キャリー・トレードとヘッジ・ファンド

キャリー・トレードとヘッジ・ファンド

為替市場でキャリー・トレード(carry trade)という取引手法が注目されたのは、1998年のアジア危機である。ヘッジ・ファンドという、当時勃興してきた投資ファンドの採用した手法として知られるようになった。その後、ヘッジ・ファンド業界は、1998年のロシア危機以降ヘッジ・ファンドの運用が低迷し、金融市場での力が落ちていたが、2002年頃から再び金融市場で力を持ち始め、為替の市場でキャリー・トレードが採用されるようになった。

 

キャリー・トレードとは一般的な呼称である。基本的には、投資期間での確定(あるいはほぼ確定)した利益(キャリー)をバッファーとして、投資終了時点でのリスクに立ち向かう取引である。この取引の最終的な損益は、時間ファクターを除けば、(キャリー分利益)バリスタからのペイオフとなる。満期時点のリスクからのペイオフでの損がキャリーよりも大きければ、このキャリー・トレードは損失となる。

 

簡単な例として、為替ではないのだが、銀行が行うキャリー・トレードを掲げよう。イールドカーブ(利回りのカーブのこと)が正のスロープ、つまり、短期金利が長期金利よりも低い状況では、銀行が短期で借入れをして長期で貸出を行うことで、長短金利差(キャリー)を稼ぐことができる。ここで、銀行は資金の調達を短期で頻繁に繰り返す。当初の期間損益は黒字(たぶん大きな黒字であろう)である。しかし、短期金利が上昇してくると、調達金利が当初の長期の貸出金利を超えることもあり、そのときには、期間損益がマイナスになることもある。

 

逆に、短期金利が上昇せずに低金利であれば、期間損益が大きなプラスとなる。もし、ここでのファンディングのミスマッチを取らなければ、長期資金を調達し、そこでのコストに利ザヤを上乗せしてそれを貸出金利とすることで、取引期間はその利ザヤ分だけ銀行の収益となる。一方、調達と運用のミスマッチを行えば、キャリーが付加されて、ミスマッチでないときよりもより大きな利益を稼ぐことができる。
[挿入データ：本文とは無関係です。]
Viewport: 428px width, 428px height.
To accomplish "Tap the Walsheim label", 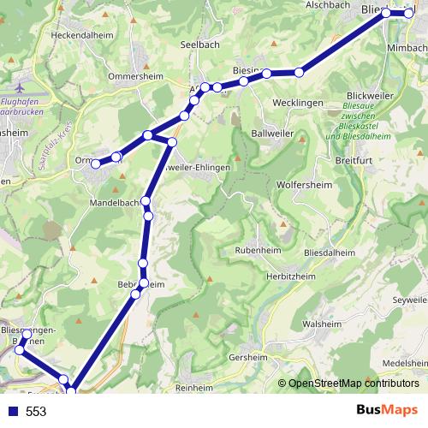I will click(323, 324).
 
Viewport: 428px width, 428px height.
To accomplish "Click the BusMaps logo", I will click(386, 411).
こうした期間ミスマッチは、市場リスクとして銀行のモニターの対象となる。

 

こうしたキャリー・トレードは、貸出を使わずに行うこともできる。例えば、貸出の代わりに預金を行うのである。こうした手法は、1970年代のデリバティブがない時代に、日本の商社などで投機的取引として使用された。例えば、6ヵ月の投資期間に対して金利が下がると予測する。すると、3ヵ月の借入れをして6ヵ月の預金をする。3ヵ月後、再び同額を借り入れるといった具合である。